A few editing corrections for grammar needed

Author Response

Reviewer 2

This review from Kayesh et al summarizes current findings on influenza A (IAV) modulation of TLR signaling and their subsequent potential as vaccine adjuvants.  Topics covered included the contributions of different TLRs to IAV response, their contributions to IAV-onset pathology, mechanisms of IAV-initiated immune evasion (including from TLRs) and existing evidence for TLRs as use for vaccine adjuvants.  The information covered is relevant for identifying and evaluating current and future anti-IAV therapeutics.

I have the following minor comments to be addressed prior to acceptance for publication:

1) The authors should add an additional figure summarizing section 5 (summarizing IAV-mediated immune evasion) and a table summarizing 6 (to list preclinical and clinical trials using TLRs or TLR agonists as vaccine adjuvants for IAV).  In figure 1, the authors should also highlight (or otherwise indicate) the TLRs that are most significantly impacted during IAV infection.

Response: In line with reviewer comments, we have added a new figure (Figure 2) on IAV-mediated immune evasion. We also made a table summarizing the section TLR agonists as vaccine adjuvants for IAV (newly added Table 1). Also, we have stated the information of the TLRs that are most significantly impacted during IAV infection (188-190).

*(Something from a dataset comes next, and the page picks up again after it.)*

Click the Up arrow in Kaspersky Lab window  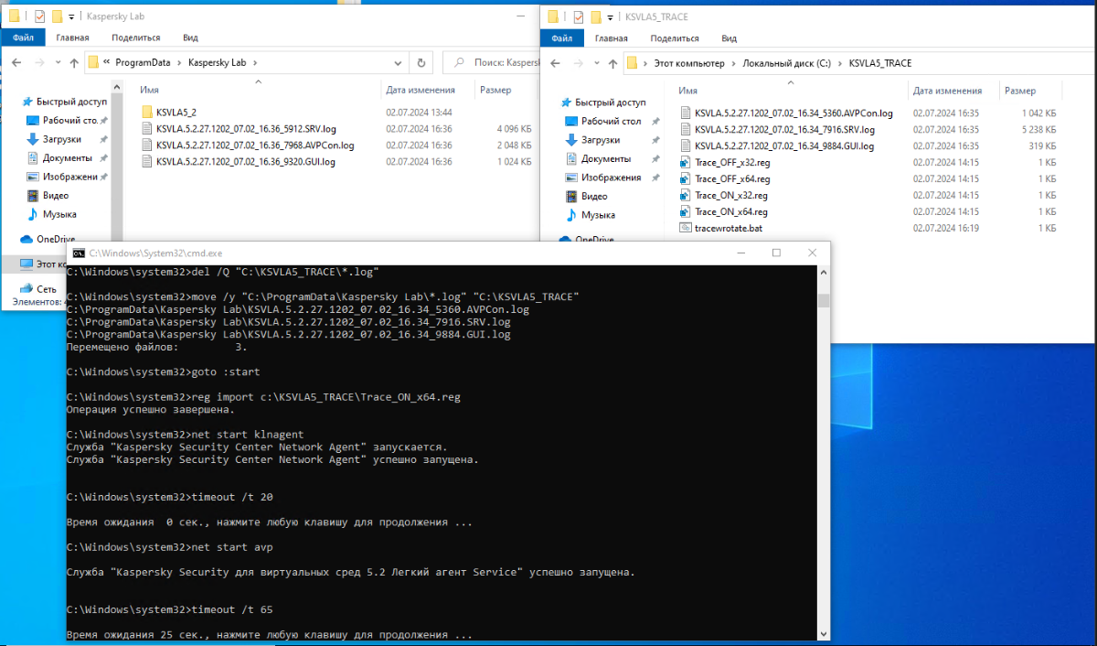tap(71, 63)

2) Context is needed (animal or human studies) in lines 133-135 and 302-306.  The authors should also clarify the conditions in lines 159-162 that were associated with higher risk of bacterial infection and the timepoint that Pam2Cys was given before or during IAV infection in lines 193-195.

Response: We are very grateful to the reviewer for careful reading of the manuscript and important comments. Accordingly, we have added context in the text (line 169, 385). We also have clarified the conditions as suggested by the reviewer (line 202-203, and 252). 

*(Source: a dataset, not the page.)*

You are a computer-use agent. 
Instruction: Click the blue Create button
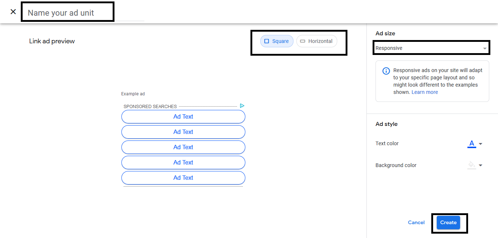click(x=448, y=222)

3)  In lines 169-170, the authors should clarify whether the LD50 of IAV was higher in TLR3 KO mice than WT mice, or whether they were more resistant to having 100% lethality from lethal doses in WT mice.

Response: In response to reviewer comment, we have updated the text (line 211-212).

4) Related to lines 168-179, the authors should comment on any differences between human and mouse TLR3 signaling that may contribute to differences seen in the referenced mouse and human studies on TLR3 being pathogenic vs anti-viral.

Response: We thank reviewer. We have accordingly updated the text (line 220-222).

5) The authors should comment on whether TLR agonists might mostly benefit immunocompromised individuals or whether they might also have benefits for immunocompetent individuals in overcoming current shortfalls of influenza vaccination such as strain mismatch.

Response: In response to reviewer comments, we have added the benefits of TLR agonist use in vaccine (line 423-425; 448-450).

 

Round 2

Reviewer 1 Report

Comments and Suggestions for Authors

Thank you for the updated version. No further comments.

Comments on the Quality of English Language

Minor misspellings found in the new text that can be corrected during proof-reading.